Caréner le Karrek Ven sur un chantier prenait jusqu'à 6 semaines tous les 18 mois. Un temps de travail intense dans une ambiance  plutôt enthousiaste, car pour les jeunes, c'était un moment qu'ils n'auraient le plus souvent l'occasion de vivre qu'une fois durant leur séjour.
- Qu'est-ce qu'il est gros ! J'aurais jamais cru !
Caresses et soins au brave compagnon. Chasse aux tarets, les méchants petits vers. Calfatage des fuites. Changement des pièces de bois en mauvais état. Grattage, brossage, peinture...
- T'es beau, maintenant, va !
Carénage

Explorations à terre,
l'équipage se scindait en deux, puis les groupes permutaient.  
- On prend les tentes ?
- Evidemment ! Y'en a pour une semaine ! On escalade le Roraima, fait froid, là-haut !
- Si' fait froid, y'a pas d'Indiens !
- Ils vivent en bas, c'est leur montagne sacrée.
- On prend le magnétophone ?
- A ton avis ?
- Pour les légendes, mais tu parles Pémon ?
- On se débrouillera.

Près des lieux de mouillage, les fouilles archéologiques, ou les recherches historiques, ethnologiques

PlongéeExpéditions et recherches, pouvaient s’accompagner de reportages, effectués également par le groupe. Belle occasion de rencontres. Car un navire n'appareille pas pour rester en  mer, mais pour aller voir, de l'autre côté ! Découvrir, rencontrer ! C'était, avec les travaux, l'essentiel de la vie du groupe.
(Rencontres >>>)

Baignade, exploration sous-marine...
- C'est dans le programme ?
- Le programme, on le fait ensemble, non ?

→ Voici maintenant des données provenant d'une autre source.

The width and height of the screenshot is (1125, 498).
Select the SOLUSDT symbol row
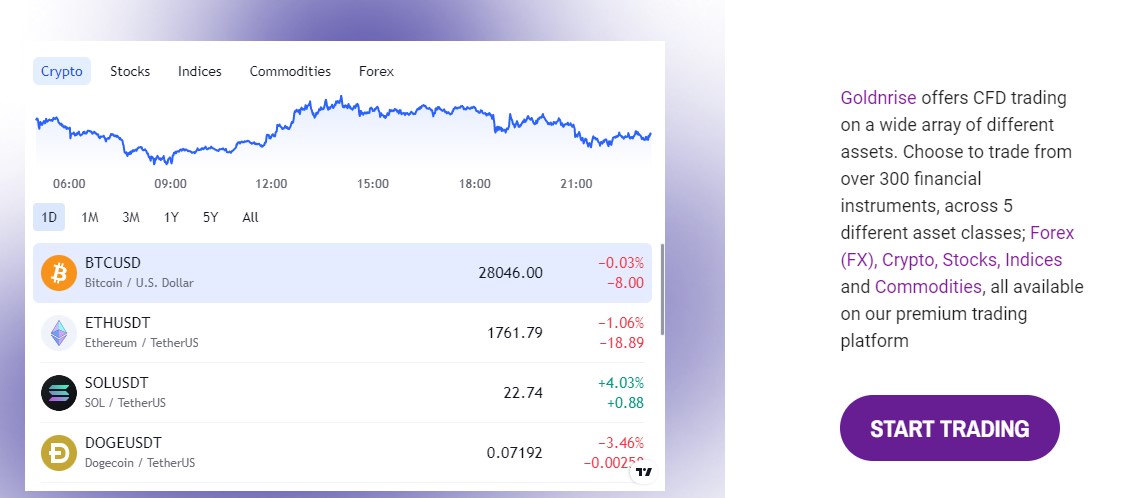342,393
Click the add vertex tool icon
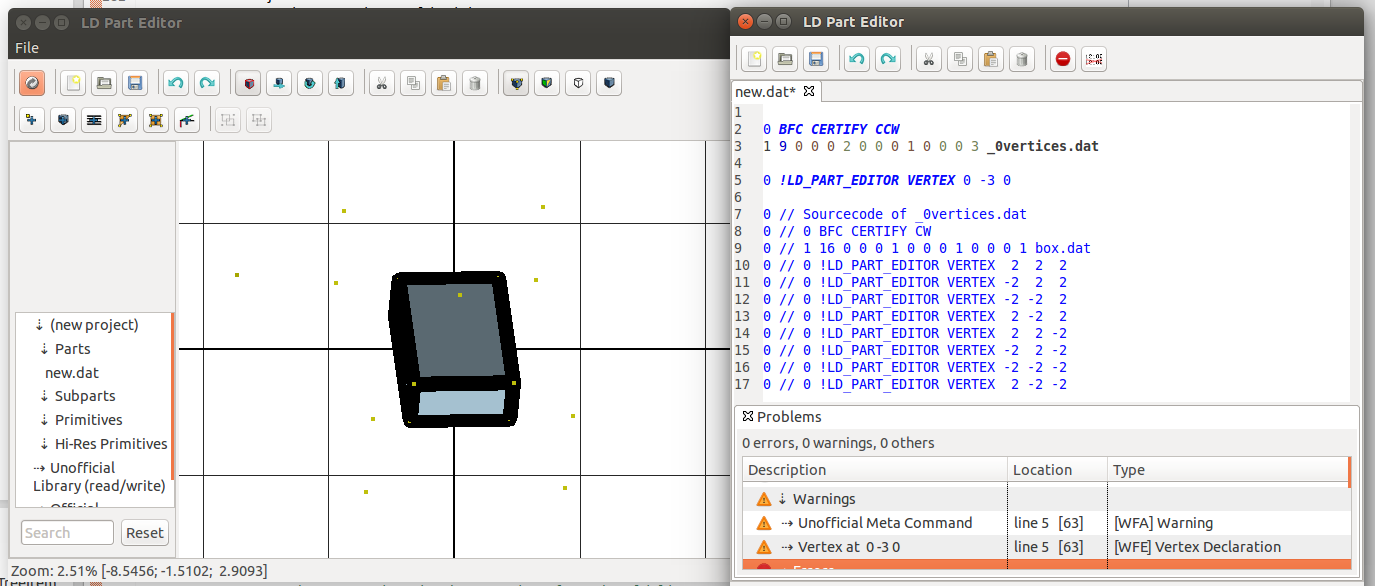Screen dimensions: 1375x586 coord(31,121)
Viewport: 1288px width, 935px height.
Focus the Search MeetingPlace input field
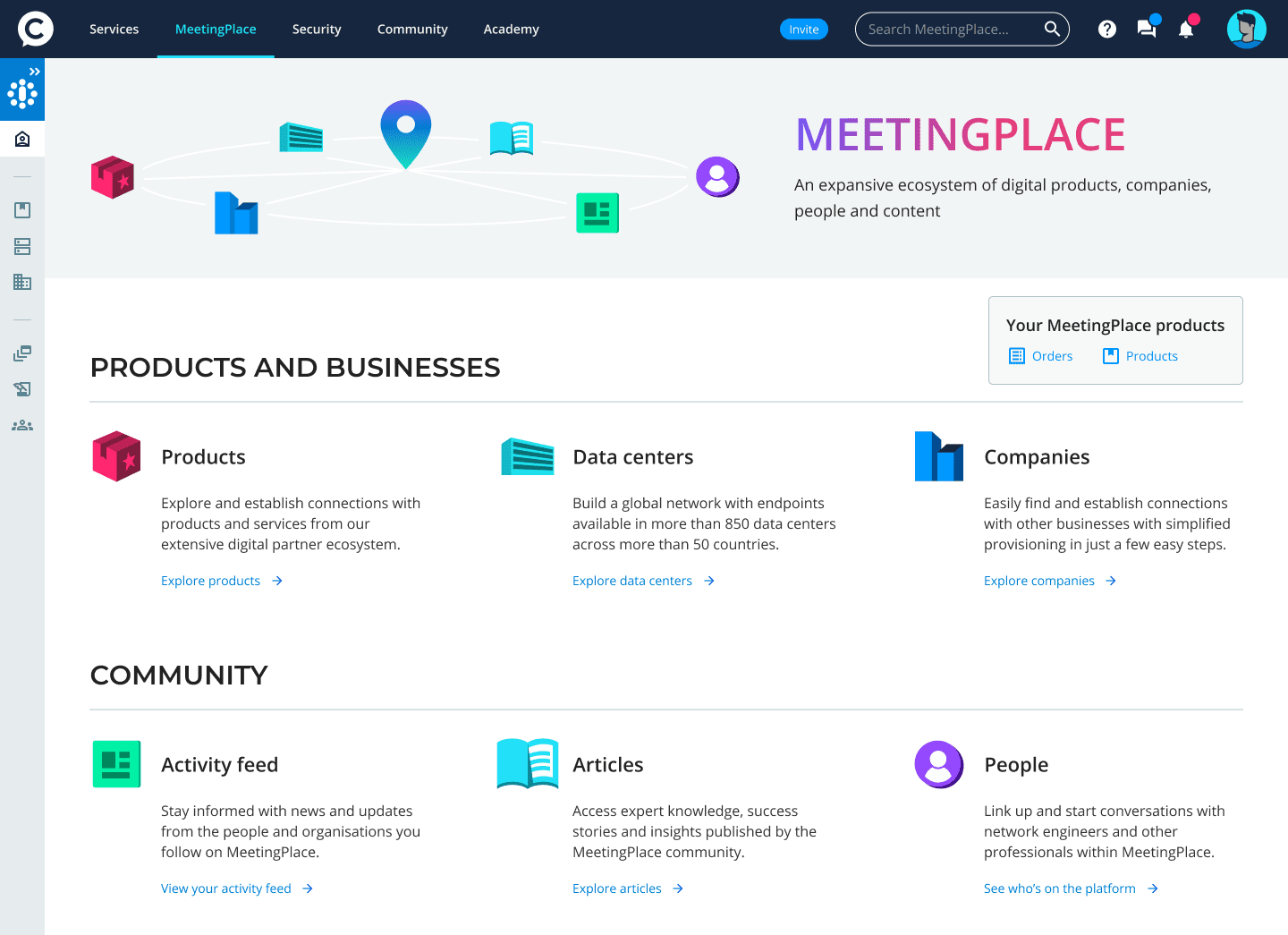point(948,30)
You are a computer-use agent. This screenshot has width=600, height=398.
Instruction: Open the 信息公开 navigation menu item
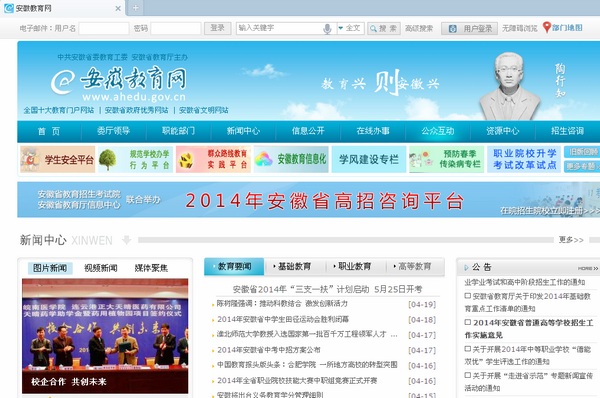(308, 131)
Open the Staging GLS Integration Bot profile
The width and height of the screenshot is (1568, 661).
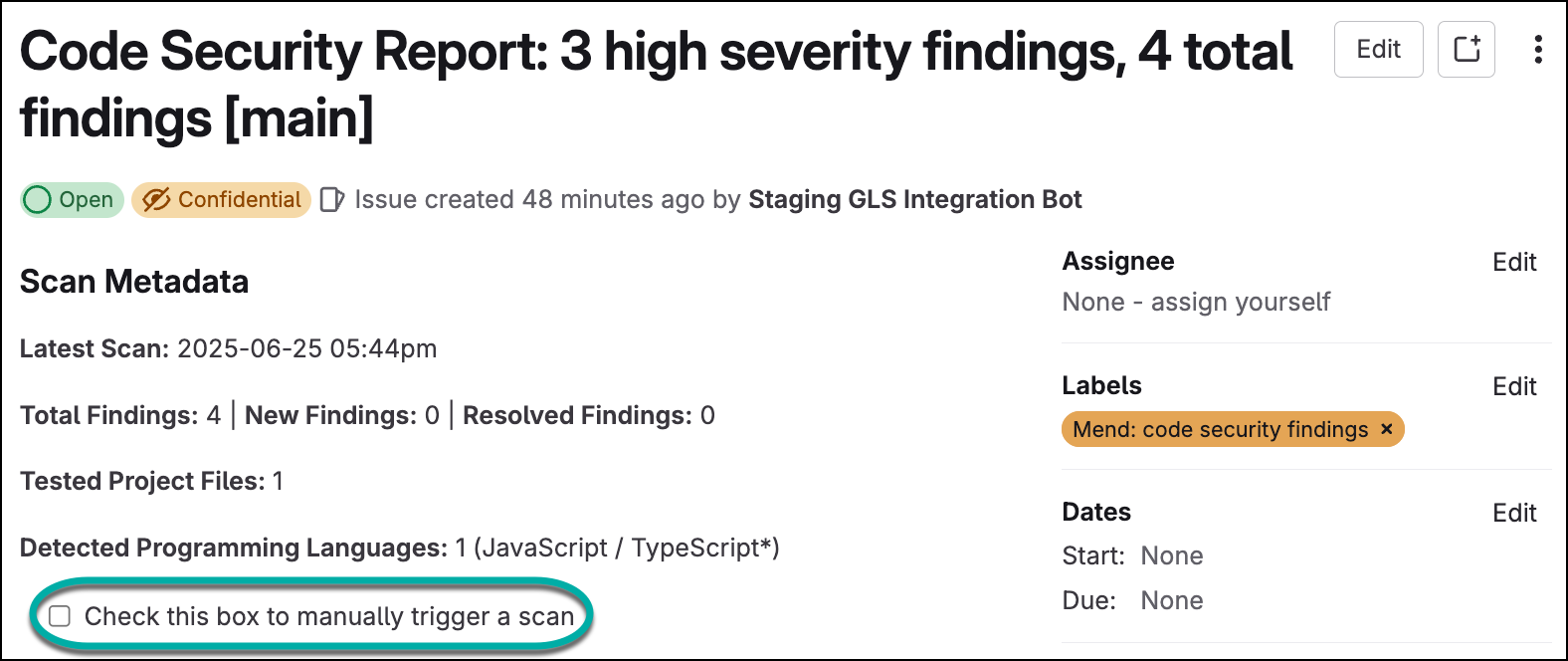pyautogui.click(x=914, y=200)
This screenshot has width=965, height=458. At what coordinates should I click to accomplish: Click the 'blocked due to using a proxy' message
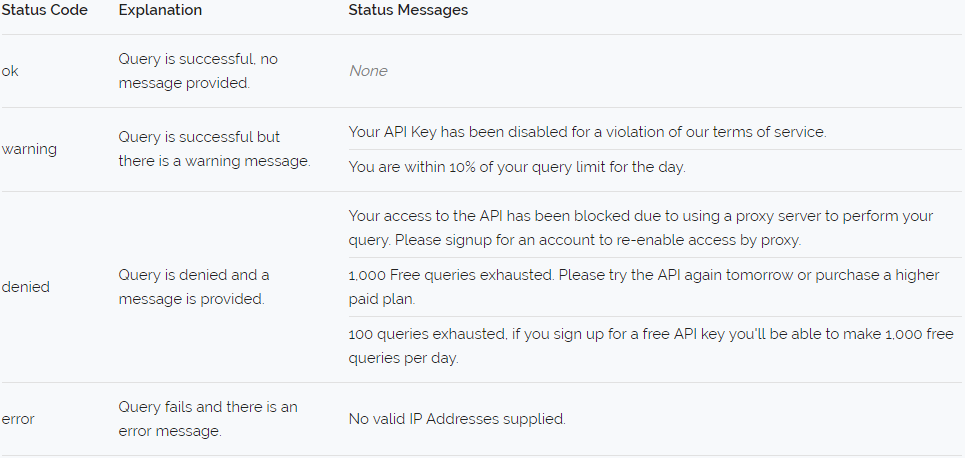click(640, 227)
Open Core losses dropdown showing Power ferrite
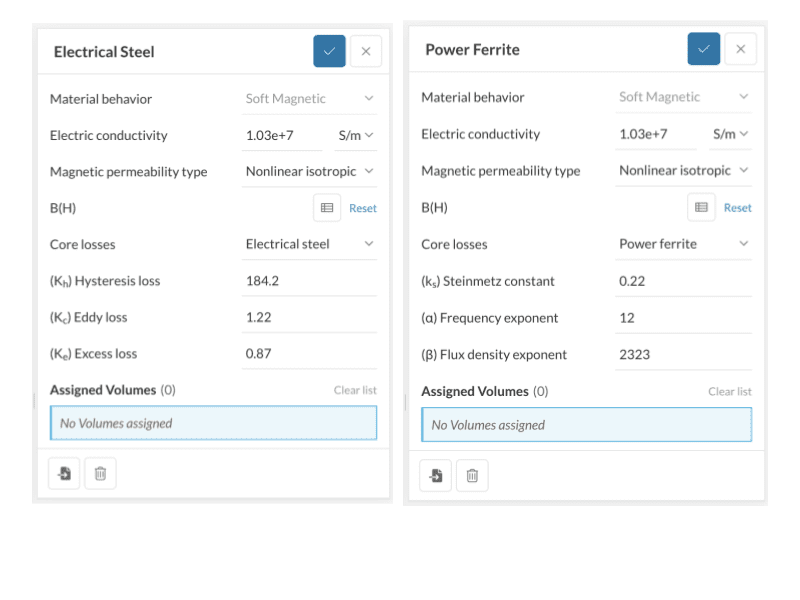800x600 pixels. click(683, 243)
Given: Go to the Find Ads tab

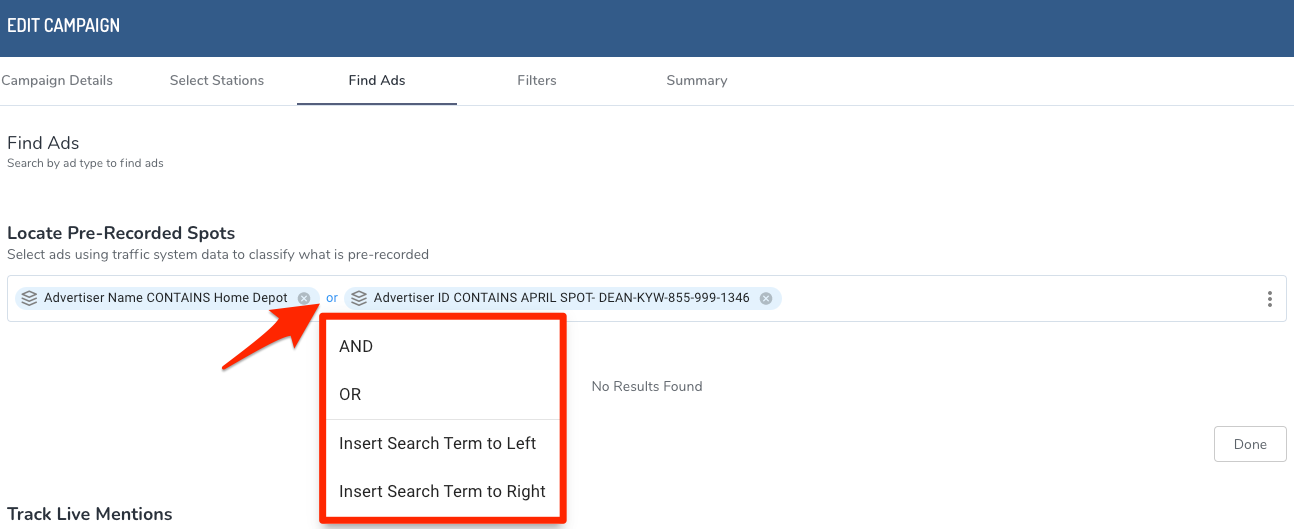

Les repas étaient conviviaux. Les temps de baignade et de toilette à l'eau de mer, aussi.
Et, souvent, à cinq heures, tea-time !
Au soir, discussions, projets, visionnage de vidéos, et lecture, beaucoup de lecture. Rares furent ceux, même non-lecteurs en arrivant, qui ne s'y mirent pas.


En mer...

... pour explorer une côte, gagner un autre lieu, bien sûr, mais parfois pour le simple plaisir de naviguer, et pour l'aventure car, quitter la terre de vue, c'est toujours se lancer dans l'aventure.

Difficile de travailler en mer. L’atmosphère en était donc souvent vacancière : bains à la traîne du bateau, pêche, lectures, discussions, rêveries, interrompues par des manœuvres qui mobilisaient tout l'équipage.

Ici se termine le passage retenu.